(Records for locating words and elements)
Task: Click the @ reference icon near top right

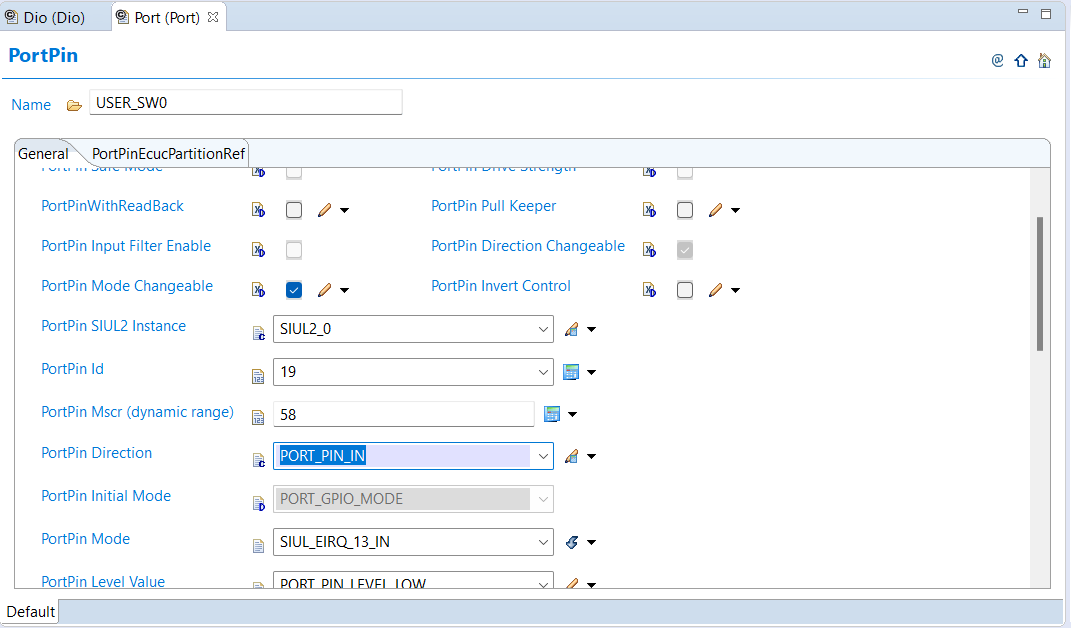Action: tap(996, 60)
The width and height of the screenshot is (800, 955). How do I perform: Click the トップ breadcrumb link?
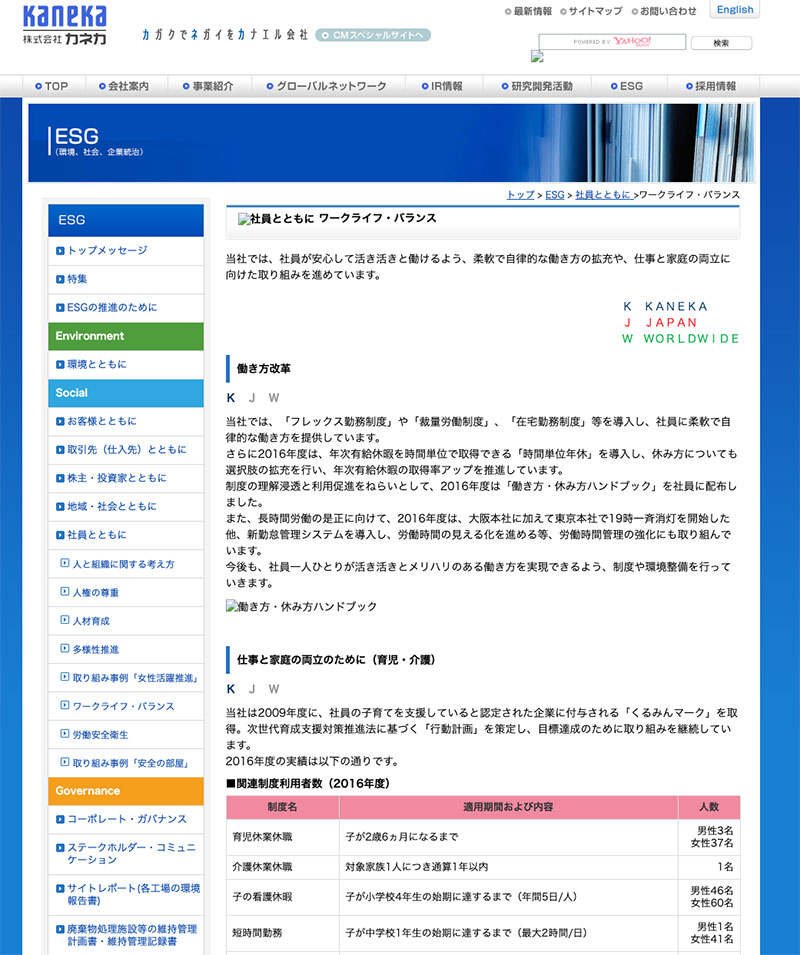coord(520,195)
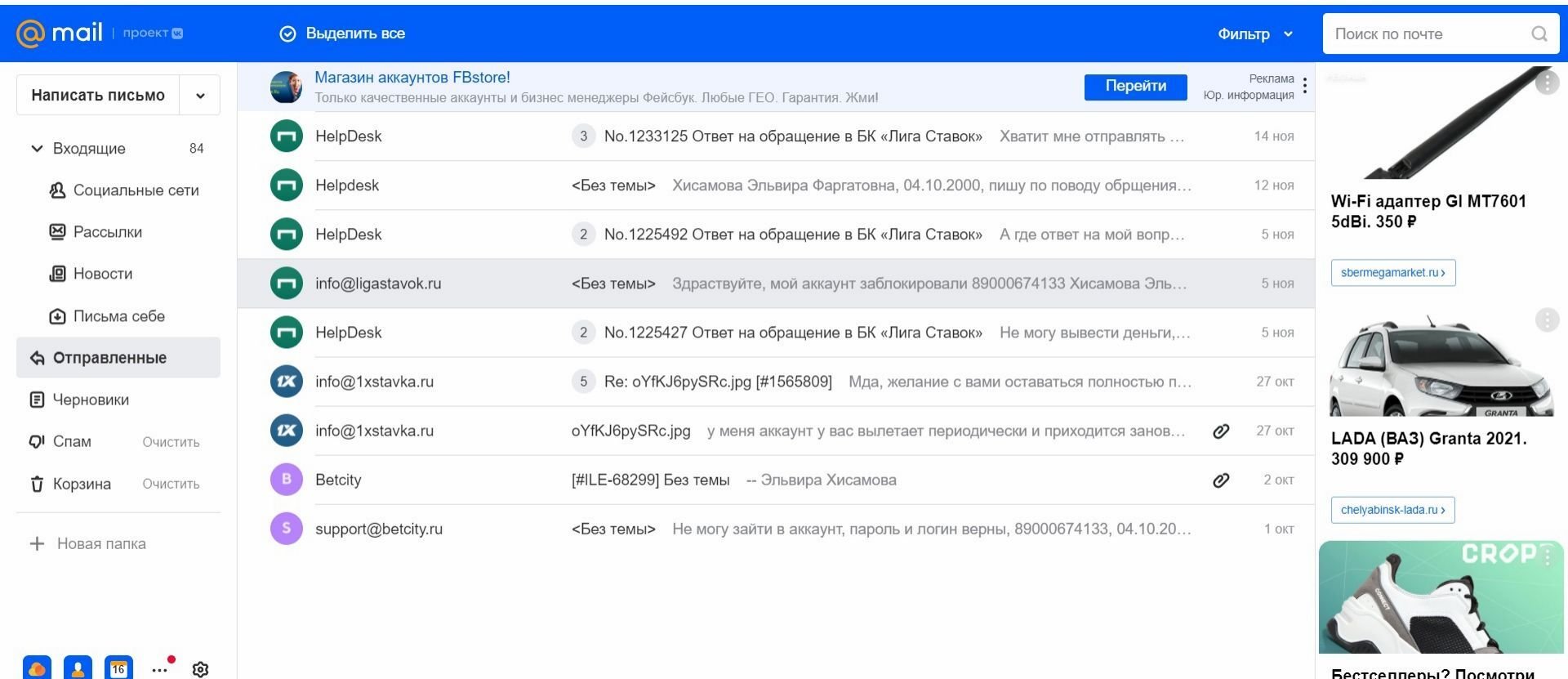Toggle Select All (Выделить все) checkmark

point(287,34)
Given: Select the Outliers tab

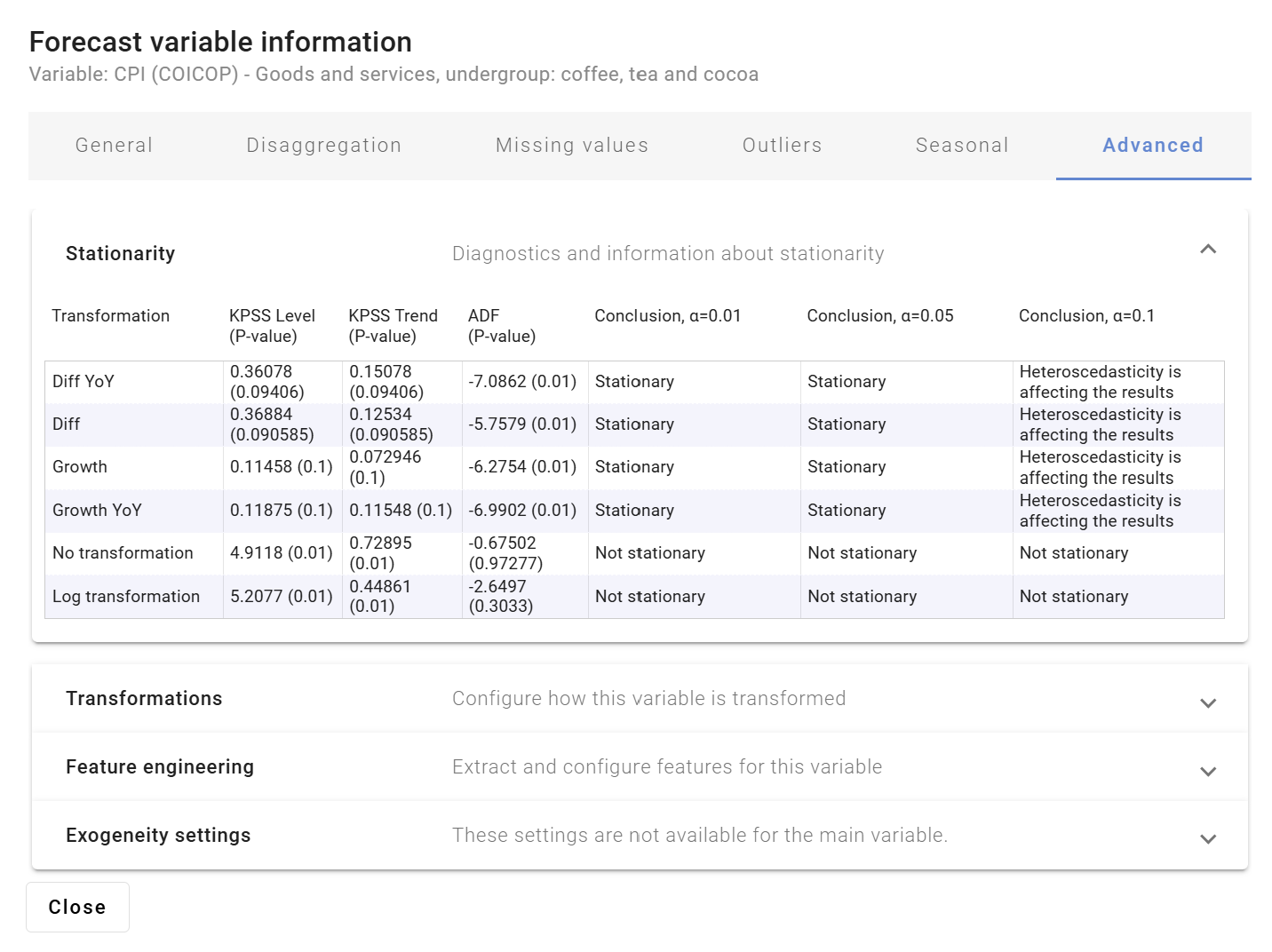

▸ JOB:
Please write out all of the material above word for word, leaving the pictures out of your answer.

▸ RESULT OF THIS EXERCISE:
Task: Click the @ reference icon near top right

Action: tap(996, 60)
The width and height of the screenshot is (800, 955). How do I perform: Click the トップ breadcrumb link?
coord(520,195)
Toggle Select All (Выделить все) checkmark

point(287,34)
Given: Select the Outliers tab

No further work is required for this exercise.